I can't settle today, my writing muses seem to have up and left the building. I wasn't sure what it was, but believe it or not, I think it's the death of Heath Ledger.

Let me explain. When the boys first brought home a movie with Ledger in it, I watched with them, as I usually do. It was a comedy about a knight, and it was quite cute. Now, I thought Ledger was a pretty piece of candy, but there was more to him than that. And, of course, I'm old enough to be his sister, so it would have been highly unattractive to exhibit any cougarish noises. I didn't think much more of it, and I'm not sure that I saw him in anything else.

Then came Brokeback Mountain, and the kid knocked me on my ass. Anyone who has checked in here once in awhile may know that my preferred genre for American literature is Westerns. Larry McMurtry wrote the screenplay for Brokeback from a short story by Annie Proulx, and somehow, Ledger captured the same thing that McMurtry has so perfected: the isolation of a man. McMurtry captures it in geography and character, and Ledger nailed it with scarcely a word. "If you can't fix it, you gotta stand it." Indeed.

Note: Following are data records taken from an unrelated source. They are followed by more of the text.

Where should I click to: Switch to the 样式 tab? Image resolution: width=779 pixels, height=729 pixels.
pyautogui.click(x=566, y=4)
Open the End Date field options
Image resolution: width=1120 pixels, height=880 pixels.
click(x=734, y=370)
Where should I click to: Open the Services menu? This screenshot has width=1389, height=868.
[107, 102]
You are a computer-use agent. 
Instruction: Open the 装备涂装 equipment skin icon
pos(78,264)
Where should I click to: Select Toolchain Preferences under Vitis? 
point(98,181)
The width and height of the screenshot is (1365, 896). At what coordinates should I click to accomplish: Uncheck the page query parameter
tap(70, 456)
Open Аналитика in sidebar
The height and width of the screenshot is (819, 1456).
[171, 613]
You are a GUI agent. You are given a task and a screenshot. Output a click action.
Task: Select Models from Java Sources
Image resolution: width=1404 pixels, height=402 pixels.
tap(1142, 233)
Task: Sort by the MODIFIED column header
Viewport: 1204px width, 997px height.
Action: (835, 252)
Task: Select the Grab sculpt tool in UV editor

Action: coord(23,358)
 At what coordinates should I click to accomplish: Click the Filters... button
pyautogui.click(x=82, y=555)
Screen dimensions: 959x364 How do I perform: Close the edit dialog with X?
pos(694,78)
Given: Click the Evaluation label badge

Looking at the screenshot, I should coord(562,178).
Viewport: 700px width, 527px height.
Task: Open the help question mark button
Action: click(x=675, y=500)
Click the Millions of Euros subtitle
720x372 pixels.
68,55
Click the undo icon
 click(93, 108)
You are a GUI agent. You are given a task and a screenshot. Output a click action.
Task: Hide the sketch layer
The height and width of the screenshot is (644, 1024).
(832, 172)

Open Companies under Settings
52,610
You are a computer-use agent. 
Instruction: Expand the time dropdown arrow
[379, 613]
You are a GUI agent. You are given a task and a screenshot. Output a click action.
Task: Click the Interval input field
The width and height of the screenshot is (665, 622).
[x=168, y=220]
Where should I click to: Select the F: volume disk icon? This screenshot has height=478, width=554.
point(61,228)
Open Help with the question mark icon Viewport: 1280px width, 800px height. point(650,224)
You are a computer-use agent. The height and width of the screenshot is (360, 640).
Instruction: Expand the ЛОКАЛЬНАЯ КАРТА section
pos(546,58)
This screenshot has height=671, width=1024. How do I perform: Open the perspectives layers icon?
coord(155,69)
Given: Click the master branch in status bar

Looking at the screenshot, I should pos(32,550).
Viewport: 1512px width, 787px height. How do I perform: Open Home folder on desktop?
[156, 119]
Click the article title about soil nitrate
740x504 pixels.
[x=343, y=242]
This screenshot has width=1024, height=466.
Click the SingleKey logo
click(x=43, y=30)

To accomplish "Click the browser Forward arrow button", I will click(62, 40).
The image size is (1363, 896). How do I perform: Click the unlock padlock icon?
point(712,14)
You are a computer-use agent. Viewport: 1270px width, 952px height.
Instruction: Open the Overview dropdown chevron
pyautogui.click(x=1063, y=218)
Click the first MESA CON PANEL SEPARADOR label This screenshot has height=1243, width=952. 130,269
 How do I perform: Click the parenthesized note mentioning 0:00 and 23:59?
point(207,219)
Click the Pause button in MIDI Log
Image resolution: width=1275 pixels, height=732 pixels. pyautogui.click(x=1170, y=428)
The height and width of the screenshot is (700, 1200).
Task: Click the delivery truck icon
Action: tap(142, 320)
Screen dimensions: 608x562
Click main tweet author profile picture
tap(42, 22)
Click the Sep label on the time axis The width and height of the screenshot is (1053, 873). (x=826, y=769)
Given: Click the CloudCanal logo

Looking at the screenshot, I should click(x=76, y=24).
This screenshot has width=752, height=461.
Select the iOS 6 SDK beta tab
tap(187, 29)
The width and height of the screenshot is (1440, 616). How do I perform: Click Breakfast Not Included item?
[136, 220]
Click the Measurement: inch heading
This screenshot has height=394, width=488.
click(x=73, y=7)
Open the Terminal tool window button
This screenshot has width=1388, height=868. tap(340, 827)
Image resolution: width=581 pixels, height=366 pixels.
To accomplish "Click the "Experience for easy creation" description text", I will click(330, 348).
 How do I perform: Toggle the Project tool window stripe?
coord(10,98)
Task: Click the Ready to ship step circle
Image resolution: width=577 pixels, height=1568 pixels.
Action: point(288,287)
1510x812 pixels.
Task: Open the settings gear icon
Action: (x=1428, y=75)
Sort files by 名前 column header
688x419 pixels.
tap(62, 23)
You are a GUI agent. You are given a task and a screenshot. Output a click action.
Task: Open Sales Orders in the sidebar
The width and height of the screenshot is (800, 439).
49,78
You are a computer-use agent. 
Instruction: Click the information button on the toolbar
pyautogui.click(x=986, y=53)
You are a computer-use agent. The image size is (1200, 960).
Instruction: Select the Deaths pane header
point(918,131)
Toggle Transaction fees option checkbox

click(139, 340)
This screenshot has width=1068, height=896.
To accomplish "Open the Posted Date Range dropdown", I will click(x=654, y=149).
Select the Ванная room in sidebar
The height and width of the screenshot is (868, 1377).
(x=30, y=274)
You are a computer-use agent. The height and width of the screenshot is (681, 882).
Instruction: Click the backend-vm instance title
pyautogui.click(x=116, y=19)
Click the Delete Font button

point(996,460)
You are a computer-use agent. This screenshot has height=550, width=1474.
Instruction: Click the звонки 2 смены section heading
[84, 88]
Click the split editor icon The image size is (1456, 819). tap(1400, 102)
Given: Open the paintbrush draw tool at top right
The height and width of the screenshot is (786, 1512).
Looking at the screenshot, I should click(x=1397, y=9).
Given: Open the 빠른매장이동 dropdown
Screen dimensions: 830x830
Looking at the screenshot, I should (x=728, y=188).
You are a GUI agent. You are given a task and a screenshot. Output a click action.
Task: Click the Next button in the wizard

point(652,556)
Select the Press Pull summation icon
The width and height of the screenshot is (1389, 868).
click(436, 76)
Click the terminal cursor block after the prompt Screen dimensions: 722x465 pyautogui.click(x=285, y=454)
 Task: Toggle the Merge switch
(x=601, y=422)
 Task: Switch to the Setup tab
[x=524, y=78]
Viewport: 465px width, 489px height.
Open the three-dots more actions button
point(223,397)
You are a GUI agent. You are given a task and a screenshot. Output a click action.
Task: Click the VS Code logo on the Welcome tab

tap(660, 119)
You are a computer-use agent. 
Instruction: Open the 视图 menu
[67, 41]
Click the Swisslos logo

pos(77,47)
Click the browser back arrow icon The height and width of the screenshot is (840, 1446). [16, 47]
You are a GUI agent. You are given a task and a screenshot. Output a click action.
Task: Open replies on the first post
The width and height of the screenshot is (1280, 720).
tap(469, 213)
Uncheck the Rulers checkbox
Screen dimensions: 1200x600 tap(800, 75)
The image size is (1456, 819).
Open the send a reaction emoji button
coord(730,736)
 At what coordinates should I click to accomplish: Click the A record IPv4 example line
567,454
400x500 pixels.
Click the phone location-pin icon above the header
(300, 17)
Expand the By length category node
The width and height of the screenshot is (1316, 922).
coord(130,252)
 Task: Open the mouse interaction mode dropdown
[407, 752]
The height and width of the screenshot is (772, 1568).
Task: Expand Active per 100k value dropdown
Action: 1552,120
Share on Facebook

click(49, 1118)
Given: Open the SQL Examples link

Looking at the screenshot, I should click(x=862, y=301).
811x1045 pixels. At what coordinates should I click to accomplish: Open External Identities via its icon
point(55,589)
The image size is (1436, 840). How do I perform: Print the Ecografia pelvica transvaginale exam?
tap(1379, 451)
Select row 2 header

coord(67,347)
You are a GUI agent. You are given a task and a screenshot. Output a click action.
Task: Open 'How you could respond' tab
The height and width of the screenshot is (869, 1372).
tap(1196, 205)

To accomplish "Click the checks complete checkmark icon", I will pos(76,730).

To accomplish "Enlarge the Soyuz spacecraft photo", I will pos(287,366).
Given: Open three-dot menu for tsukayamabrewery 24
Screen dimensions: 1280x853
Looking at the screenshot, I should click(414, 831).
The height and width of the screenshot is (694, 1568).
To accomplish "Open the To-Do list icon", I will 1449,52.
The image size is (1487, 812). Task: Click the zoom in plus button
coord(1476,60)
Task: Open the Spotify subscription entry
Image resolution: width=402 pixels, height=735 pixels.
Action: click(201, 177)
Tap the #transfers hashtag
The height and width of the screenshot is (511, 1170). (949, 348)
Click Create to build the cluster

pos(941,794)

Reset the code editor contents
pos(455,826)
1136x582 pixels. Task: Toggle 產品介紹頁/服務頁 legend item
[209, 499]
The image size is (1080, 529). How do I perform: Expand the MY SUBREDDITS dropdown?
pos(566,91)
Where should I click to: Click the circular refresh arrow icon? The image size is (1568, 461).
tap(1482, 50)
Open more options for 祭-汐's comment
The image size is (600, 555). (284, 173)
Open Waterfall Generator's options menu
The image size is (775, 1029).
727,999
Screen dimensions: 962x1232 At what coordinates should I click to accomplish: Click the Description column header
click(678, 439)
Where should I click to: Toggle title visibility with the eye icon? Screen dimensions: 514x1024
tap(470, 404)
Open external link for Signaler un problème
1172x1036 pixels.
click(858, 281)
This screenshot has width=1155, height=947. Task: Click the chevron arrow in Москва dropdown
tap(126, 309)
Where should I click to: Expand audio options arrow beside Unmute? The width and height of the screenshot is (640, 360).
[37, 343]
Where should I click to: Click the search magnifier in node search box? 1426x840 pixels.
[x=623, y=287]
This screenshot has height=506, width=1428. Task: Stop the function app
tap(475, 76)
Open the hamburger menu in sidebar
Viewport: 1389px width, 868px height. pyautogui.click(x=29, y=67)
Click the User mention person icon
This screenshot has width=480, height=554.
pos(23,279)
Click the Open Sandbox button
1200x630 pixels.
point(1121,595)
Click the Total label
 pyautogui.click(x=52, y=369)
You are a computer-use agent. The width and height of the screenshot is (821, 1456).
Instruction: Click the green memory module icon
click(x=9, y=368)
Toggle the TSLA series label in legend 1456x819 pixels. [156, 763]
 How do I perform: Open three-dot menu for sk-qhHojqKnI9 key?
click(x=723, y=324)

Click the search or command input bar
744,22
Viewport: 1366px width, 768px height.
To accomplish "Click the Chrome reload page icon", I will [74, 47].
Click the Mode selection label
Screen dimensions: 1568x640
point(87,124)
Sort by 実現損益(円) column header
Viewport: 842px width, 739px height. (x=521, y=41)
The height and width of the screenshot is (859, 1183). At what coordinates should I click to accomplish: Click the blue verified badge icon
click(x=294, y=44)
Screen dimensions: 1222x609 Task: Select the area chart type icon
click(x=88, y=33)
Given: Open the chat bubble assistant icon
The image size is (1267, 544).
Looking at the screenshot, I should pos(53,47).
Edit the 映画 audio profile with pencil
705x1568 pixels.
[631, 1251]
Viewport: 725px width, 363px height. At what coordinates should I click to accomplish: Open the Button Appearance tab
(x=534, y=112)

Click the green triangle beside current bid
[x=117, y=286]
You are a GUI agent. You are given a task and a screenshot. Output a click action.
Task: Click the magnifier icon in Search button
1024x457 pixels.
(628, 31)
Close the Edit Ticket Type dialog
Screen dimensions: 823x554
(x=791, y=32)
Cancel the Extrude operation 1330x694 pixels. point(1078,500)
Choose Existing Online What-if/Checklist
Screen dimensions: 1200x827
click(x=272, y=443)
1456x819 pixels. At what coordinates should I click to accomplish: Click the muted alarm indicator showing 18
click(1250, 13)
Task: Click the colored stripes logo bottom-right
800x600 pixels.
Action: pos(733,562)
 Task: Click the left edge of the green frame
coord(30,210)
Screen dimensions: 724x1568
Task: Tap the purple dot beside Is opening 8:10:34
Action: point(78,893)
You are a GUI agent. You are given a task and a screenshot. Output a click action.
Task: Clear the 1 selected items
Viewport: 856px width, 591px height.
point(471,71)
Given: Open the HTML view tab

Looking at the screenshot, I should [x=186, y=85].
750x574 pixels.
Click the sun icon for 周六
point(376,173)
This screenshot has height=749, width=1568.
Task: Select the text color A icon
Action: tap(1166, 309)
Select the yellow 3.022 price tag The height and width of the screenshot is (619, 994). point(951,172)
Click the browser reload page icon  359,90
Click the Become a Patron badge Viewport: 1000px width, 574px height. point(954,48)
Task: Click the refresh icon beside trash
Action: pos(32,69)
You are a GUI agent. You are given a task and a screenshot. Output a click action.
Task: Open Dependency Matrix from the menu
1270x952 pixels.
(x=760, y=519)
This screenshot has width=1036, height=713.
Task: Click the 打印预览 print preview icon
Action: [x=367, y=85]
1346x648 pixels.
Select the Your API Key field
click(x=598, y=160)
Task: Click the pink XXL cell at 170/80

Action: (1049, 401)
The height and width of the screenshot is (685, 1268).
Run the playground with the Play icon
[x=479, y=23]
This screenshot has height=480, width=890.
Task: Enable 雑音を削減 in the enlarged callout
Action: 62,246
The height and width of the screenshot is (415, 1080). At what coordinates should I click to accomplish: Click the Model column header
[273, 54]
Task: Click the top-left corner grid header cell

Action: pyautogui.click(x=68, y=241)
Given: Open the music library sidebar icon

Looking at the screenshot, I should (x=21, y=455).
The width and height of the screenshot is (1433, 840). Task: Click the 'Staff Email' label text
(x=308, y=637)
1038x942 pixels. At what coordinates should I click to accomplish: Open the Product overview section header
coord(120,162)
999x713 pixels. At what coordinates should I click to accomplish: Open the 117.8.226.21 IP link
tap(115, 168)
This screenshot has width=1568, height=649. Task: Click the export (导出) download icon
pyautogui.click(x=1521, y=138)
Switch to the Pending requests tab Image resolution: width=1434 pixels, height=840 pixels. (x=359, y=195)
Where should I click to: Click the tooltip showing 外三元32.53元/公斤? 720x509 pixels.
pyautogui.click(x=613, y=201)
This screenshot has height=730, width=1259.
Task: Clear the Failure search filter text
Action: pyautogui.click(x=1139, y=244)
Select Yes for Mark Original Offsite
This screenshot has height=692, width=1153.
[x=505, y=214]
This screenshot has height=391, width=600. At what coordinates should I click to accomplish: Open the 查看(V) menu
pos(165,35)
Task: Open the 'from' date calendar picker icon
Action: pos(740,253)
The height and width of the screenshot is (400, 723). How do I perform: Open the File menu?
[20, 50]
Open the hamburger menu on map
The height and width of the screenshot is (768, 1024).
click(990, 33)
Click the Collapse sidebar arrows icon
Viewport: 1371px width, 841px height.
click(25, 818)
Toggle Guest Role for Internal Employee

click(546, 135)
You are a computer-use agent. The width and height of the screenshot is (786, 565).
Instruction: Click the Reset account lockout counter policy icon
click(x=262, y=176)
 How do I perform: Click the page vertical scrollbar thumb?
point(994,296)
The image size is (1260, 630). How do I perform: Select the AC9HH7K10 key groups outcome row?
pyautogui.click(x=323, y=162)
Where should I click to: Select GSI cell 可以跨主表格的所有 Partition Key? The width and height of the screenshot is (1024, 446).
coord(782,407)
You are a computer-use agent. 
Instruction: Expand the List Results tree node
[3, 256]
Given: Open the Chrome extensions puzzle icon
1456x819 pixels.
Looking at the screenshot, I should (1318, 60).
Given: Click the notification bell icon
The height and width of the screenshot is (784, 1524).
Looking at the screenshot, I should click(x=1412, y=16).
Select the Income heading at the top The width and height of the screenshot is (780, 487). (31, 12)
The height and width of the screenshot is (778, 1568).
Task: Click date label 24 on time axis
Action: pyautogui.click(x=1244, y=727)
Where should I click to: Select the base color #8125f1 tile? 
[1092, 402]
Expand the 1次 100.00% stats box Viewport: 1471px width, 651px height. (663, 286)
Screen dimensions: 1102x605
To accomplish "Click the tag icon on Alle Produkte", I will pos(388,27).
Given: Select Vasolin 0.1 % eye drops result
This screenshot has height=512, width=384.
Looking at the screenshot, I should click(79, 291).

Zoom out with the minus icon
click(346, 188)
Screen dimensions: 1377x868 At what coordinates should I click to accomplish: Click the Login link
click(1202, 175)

I don't know why he's dead, but I'm sorry that he is.

But my actual emotional fade started a few days back, as I read Cormack McCarthy's The Road. It's been around for a bit, but a friend just gave it to me last week. I love McCarthy, even though he has the ability to depress the crap out of me. He makes me think too much. And The Road is no exception.

What's notable, to me at least, however is this: the friend that gave me the book said it reminded her of my youngest son and me. It's the bleak, dark story of a father and son in a post-apocalyptic America, making their way on foot through a doomed land where you are literally putting one foot in front of the other, just as this pair are doing. Their bond is incredible, and it's a love story. McCarthy has admitted it's his most personal work. It has so many channels, so many layers, and a network of emotion runs through it like a grand tapestry. Considering it deals with so much deadness, it's a marvel of life.

With my friend's interpretation parked on my shoulder, I started reading. By page 30, I was a mess. This was my father and I. He carried me through, and I had to watch the life leak out of him. The line from this one that punched me in the gut? "Every day is a lie, he said. But you are dying. That is not a lie". This is every parent and child. McCarthy has stripped away everything to show the abundance of life in that connection.

So, all these western themes, both old and post-modern, all these tales of connections and losses, all the isolation and desolation of the country we live in and our very souls, have teamed up to wrestle in my wee brain.

Love who you love; cherish what you have. And be cautious about both.